◆ **SUPPLIED DATA**:
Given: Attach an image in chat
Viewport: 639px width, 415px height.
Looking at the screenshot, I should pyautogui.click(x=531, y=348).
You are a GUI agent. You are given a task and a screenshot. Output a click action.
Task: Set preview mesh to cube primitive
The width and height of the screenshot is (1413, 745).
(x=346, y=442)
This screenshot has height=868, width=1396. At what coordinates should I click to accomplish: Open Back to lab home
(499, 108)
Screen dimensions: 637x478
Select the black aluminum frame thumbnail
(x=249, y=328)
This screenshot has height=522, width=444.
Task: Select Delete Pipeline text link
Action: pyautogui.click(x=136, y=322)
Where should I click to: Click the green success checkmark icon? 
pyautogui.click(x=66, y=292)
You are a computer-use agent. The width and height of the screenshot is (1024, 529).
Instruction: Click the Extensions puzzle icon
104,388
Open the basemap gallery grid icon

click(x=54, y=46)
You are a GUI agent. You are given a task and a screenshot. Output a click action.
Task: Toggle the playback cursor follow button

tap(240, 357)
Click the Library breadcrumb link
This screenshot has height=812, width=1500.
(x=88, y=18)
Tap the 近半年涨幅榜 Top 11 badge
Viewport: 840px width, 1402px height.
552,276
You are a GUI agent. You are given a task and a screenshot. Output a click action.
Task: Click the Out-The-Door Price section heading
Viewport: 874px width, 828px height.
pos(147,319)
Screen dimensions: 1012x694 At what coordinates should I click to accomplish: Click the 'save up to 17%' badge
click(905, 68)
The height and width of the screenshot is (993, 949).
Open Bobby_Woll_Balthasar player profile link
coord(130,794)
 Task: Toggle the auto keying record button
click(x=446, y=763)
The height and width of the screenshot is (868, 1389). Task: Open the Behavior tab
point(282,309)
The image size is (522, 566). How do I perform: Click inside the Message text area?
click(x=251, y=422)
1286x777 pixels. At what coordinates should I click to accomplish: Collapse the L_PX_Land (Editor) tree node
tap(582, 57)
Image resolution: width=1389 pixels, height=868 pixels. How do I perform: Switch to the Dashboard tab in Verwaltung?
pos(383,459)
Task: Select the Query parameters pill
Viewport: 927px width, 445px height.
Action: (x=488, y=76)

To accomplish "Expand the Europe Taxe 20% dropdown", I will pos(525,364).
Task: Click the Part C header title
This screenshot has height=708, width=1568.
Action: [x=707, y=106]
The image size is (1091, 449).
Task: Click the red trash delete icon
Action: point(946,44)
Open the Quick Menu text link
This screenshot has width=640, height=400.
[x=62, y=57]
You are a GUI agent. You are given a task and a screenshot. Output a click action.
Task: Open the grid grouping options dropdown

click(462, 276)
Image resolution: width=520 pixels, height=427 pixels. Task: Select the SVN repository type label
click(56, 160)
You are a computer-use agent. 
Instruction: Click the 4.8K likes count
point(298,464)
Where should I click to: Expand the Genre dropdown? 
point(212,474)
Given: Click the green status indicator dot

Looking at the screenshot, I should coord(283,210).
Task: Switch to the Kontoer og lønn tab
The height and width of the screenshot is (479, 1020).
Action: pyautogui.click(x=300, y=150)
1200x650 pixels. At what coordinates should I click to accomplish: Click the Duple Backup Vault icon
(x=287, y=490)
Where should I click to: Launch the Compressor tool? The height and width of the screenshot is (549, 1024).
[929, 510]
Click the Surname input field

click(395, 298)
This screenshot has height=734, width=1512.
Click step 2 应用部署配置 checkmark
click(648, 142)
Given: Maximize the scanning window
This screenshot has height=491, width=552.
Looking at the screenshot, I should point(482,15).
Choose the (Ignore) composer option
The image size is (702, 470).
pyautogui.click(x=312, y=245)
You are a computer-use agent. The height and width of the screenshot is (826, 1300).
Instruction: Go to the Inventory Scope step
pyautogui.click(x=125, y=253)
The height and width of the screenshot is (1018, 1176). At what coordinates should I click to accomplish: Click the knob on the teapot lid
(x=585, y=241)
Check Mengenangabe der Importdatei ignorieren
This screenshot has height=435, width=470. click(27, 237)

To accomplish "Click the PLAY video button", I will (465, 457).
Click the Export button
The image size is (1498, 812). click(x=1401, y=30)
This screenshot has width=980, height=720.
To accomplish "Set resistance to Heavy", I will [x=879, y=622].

◆ **WHAT THIS TASK INVOLVES**: From top to bottom, repeat the material above word for word.

◆ **TASK OUTPUT**:
Given: Attach an image in chat
Viewport: 639px width, 415px height.
Looking at the screenshot, I should pyautogui.click(x=531, y=348).
You are a GUI agent. You are given a task and a screenshot. Output a click action.
Task: Set preview mesh to cube primitive
The width and height of the screenshot is (1413, 745).
(x=346, y=442)
This screenshot has height=868, width=1396. At what coordinates should I click to accomplish: Open Back to lab home
(499, 108)
Screen dimensions: 637x478
Select the black aluminum frame thumbnail
(x=249, y=328)
This screenshot has height=522, width=444.
Task: Select Delete Pipeline text link
Action: pyautogui.click(x=136, y=322)
Where should I click to: Click the green success checkmark icon? 
pyautogui.click(x=66, y=292)
You are a computer-use agent. The width and height of the screenshot is (1024, 529).
Instruction: Click the Extensions puzzle icon
104,388
Open the basemap gallery grid icon

click(x=54, y=46)
You are a GUI agent. You are given a task and a screenshot. Output a click action.
Task: Toggle the playback cursor follow button

tap(240, 357)
Click the Library breadcrumb link
This screenshot has height=812, width=1500.
(x=88, y=18)
Tap the 近半年涨幅榜 Top 11 badge
Viewport: 840px width, 1402px height.
552,276
You are a GUI agent. You are given a task and a screenshot. Output a click action.
Task: Click the Out-The-Door Price section heading
Viewport: 874px width, 828px height.
pos(147,319)
Screen dimensions: 1012x694 At what coordinates should I click to accomplish: Click the 'save up to 17%' badge
click(905, 68)
The height and width of the screenshot is (993, 949).
Open Bobby_Woll_Balthasar player profile link
coord(130,794)
 Task: Toggle the auto keying record button
click(x=446, y=763)
The height and width of the screenshot is (868, 1389). Task: Open the Behavior tab
point(282,309)
The image size is (522, 566). How do I perform: Click inside the Message text area?
click(x=251, y=422)
1286x777 pixels. At what coordinates should I click to accomplish: Collapse the L_PX_Land (Editor) tree node
tap(582, 57)
Image resolution: width=1389 pixels, height=868 pixels. How do I perform: Switch to the Dashboard tab in Verwaltung?
pos(383,459)
Task: Select the Query parameters pill
Viewport: 927px width, 445px height.
Action: (x=488, y=76)

To accomplish "Expand the Europe Taxe 20% dropdown", I will pos(525,364).
Task: Click the Part C header title
This screenshot has height=708, width=1568.
Action: [x=707, y=106]
The image size is (1091, 449).
Task: Click the red trash delete icon
Action: point(946,44)
Open the Quick Menu text link
This screenshot has width=640, height=400.
[x=62, y=57]
You are a GUI agent. You are given a task and a screenshot. Output a click action.
Task: Open the grid grouping options dropdown

click(462, 276)
Image resolution: width=520 pixels, height=427 pixels. Task: Select the SVN repository type label
click(56, 160)
You are a computer-use agent. 
Instruction: Click the 4.8K likes count
point(298,464)
Where should I click to: Expand the Genre dropdown? 
point(212,474)
Given: Click the green status indicator dot

Looking at the screenshot, I should coord(283,210).
Task: Switch to the Kontoer og lønn tab
The height and width of the screenshot is (479, 1020).
Action: pyautogui.click(x=300, y=150)
1200x650 pixels. At what coordinates should I click to accomplish: Click the Duple Backup Vault icon
(x=287, y=490)
Where should I click to: Launch the Compressor tool? The height and width of the screenshot is (549, 1024).
[929, 510]
Click the Surname input field

click(395, 298)
This screenshot has height=734, width=1512.
Click step 2 应用部署配置 checkmark
click(648, 142)
Given: Maximize the scanning window
This screenshot has height=491, width=552.
Looking at the screenshot, I should point(482,15).
Choose the (Ignore) composer option
The image size is (702, 470).
pyautogui.click(x=312, y=245)
You are a computer-use agent. The height and width of the screenshot is (826, 1300).
Instruction: Go to the Inventory Scope step
pyautogui.click(x=125, y=253)
The height and width of the screenshot is (1018, 1176). At what coordinates should I click to accomplish: Click the knob on the teapot lid
(x=585, y=241)
Check Mengenangabe der Importdatei ignorieren
This screenshot has height=435, width=470. click(27, 237)

To accomplish "Click the PLAY video button", I will (465, 457).
Click the Export button
The image size is (1498, 812). click(x=1401, y=30)
This screenshot has width=980, height=720.
To accomplish "Set resistance to Heavy", I will [x=879, y=622].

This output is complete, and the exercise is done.